_Activity_:
Print every entry, word for word, and skip the images.

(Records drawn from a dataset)
● ● ● ● ●

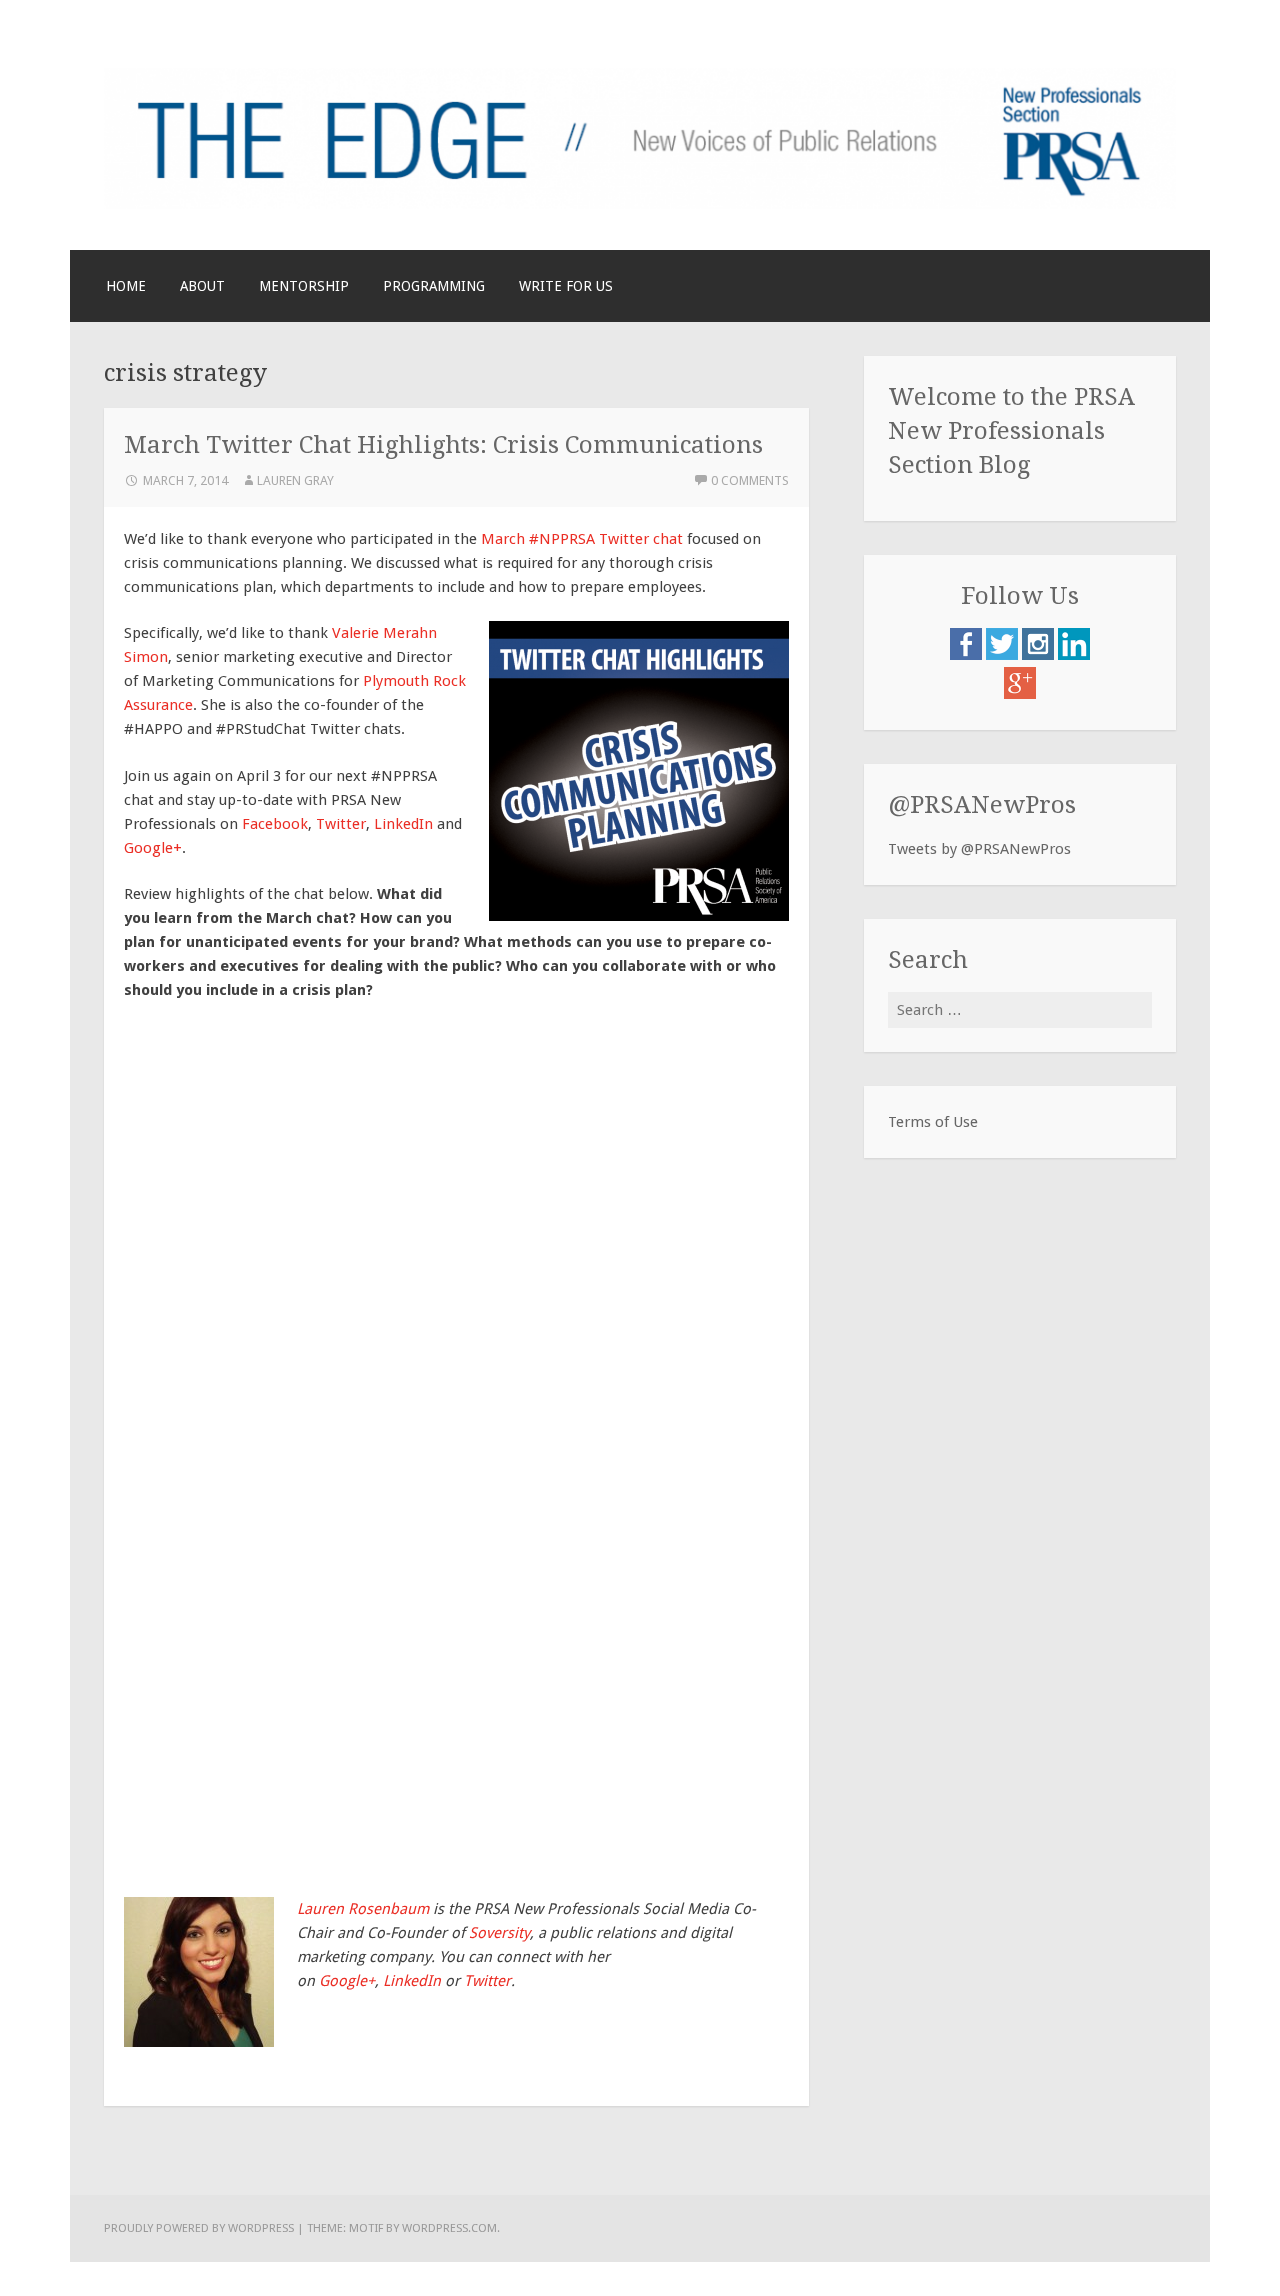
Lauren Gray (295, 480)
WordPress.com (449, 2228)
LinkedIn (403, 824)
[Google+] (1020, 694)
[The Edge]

● ● ● ● ●

_Task answer_:
Lauren Gray (295, 480)
WordPress.com (449, 2228)
LinkedIn (403, 824)
[Google+] (1020, 694)
[The Edge]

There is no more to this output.